• [Tujuan]
Tuliskan ulang secara persis bagian teks tentang kunjungan ke GPIB Bukit Zaitun Makassar di bawah, mulai dari "Persahabatan dan persaudaraan" dan terus sampai "pagi itu (9/9/2018).".

• [Segmen Dokumen]
# # # # #

Pendeta-pendeta GPIB Bukit Zaitun Makassar dan peserta workshop pers mahasiswa Serikat Jurnalis untuk Keberagaman (SEJUK) berfoto bersama (9/9/30)
Persahabatan dan persaudaraan membuncah di kalangan jemaat Gereja Protestan di Indonesia bagian Barat (GPIB) Bukit Zaitun Makassar ketika anak-anak muda dengan pakaian Muslimnya hadir ke dalam gereja. Hal tersebut dirasakan salah seorang pengurus Persekutuan Kaum Perempuan (PKP) GPIB Bukit Zaitun Rosalinda.
“Saya terharu melihat teman-teman yang mengenakan kerudung mengunjungi rumah ibadah kami,” ungkap Rosalinda kepada para tamu Muslimnya karena merasa bisa berbagi cerita serta mengenal satu dengan yang lainnya.
Mayoritas masyarakat di Makassar memeluk agama Islam. Meski begitu, para jemaat GPIB Bukit Zaitun yang terletak di Jl. Cendrawasih, Makassar, ini tampak menjalankan ibadah dengan penuh hidmat dan hidup rukun antar-umat beragama Minggu pagi itu (9/9/2018).
08.30 WITA, para jemaat mulai berdatangan untuk memasuki rumah ibadah. Di depan pintu masuk GPIB Bukit Zaitun (GBZ) terlihat seorang perempuan berpakaian hitam dengan selendang hijau yang dikalungkan di lehernya membagikan selebaran kepada setiap jemaat yang datang.
Saat bersamaan, anak-anak muda dengan menenteng kamera, buku catatan dan HP menghampiri salah satu meja di sisi kanan pintu gereja. Beberapa kue dijajakan di atas meja itu, seperti afang kenari, panada, bakpao, dan masih banyak lagi. Jajanan itu merupakan salah satu wujud solidaritas dengan penggalangan dana guna kegiatan Hari Ulang Tahun Persekutuan Kaum Lanjut Usia (PKLU) di Balikpapan bulan depannya (Oktober 2018).
Anak-anak muda yang beragama Islam itu pun mulai berbincang-bincang dengan salah satu pengurus PKP GBZ Makassar. Rosalinda menyambut tamu-tamu dengan raut yang hangat penuh antusias.

# # # # #

• [Entri Data]
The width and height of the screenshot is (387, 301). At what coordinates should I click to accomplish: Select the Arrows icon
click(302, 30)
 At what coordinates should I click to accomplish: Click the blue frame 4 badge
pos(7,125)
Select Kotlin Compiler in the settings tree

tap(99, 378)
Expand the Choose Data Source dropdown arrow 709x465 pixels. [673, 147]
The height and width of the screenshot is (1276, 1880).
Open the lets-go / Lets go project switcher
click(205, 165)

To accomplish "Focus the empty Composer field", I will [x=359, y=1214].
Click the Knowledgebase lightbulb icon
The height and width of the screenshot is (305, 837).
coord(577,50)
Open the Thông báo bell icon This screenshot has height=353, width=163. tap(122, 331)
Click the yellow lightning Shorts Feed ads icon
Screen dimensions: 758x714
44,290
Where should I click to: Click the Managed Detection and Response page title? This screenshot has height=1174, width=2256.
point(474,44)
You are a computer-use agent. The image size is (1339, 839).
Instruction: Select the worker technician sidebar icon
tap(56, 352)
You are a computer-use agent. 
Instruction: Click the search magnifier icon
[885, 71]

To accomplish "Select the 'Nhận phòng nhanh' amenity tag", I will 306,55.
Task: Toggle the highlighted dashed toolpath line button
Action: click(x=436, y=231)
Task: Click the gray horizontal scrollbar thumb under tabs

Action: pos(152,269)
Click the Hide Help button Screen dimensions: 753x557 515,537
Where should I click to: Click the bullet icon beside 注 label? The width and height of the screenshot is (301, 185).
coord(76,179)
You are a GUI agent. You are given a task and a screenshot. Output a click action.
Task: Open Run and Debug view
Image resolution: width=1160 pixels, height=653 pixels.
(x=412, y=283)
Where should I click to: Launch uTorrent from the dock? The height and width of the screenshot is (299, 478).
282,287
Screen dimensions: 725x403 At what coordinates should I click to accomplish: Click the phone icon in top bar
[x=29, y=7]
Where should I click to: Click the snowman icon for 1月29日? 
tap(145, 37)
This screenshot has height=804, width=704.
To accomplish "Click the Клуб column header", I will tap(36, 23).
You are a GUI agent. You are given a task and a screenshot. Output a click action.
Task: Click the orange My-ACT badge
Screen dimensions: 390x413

# # # # #

• [Jawaban Tertulis]
Persahabatan dan persaudaraan membuncah di kalangan jemaat Gereja Protestan di Indonesia bagian Barat (GPIB) Bukit Zaitun Makassar ketika anak-anak muda dengan pakaian Muslimnya hadir ke dalam gereja. Hal tersebut dirasakan salah seorang pengurus Persekutuan Kaum Perempuan (PKP) GPIB Bukit Zaitun Rosalinda.
“Saya terharu melihat teman-teman yang mengenakan kerudung mengunjungi rumah ibadah kami,” ungkap Rosalinda kepada para tamu Muslimnya karena merasa bisa berbagi cerita serta mengenal satu dengan yang lainnya.
Mayoritas masyarakat di Makassar memeluk agama Islam. Meski begitu, para jemaat GPIB Bukit Zaitun yang terletak di Jl. Cendrawasih, Makassar, ini tampak menjalankan ibadah dengan penuh hidmat dan hidup rukun antar-umat beragama Minggu pagi itu (9/9/2018).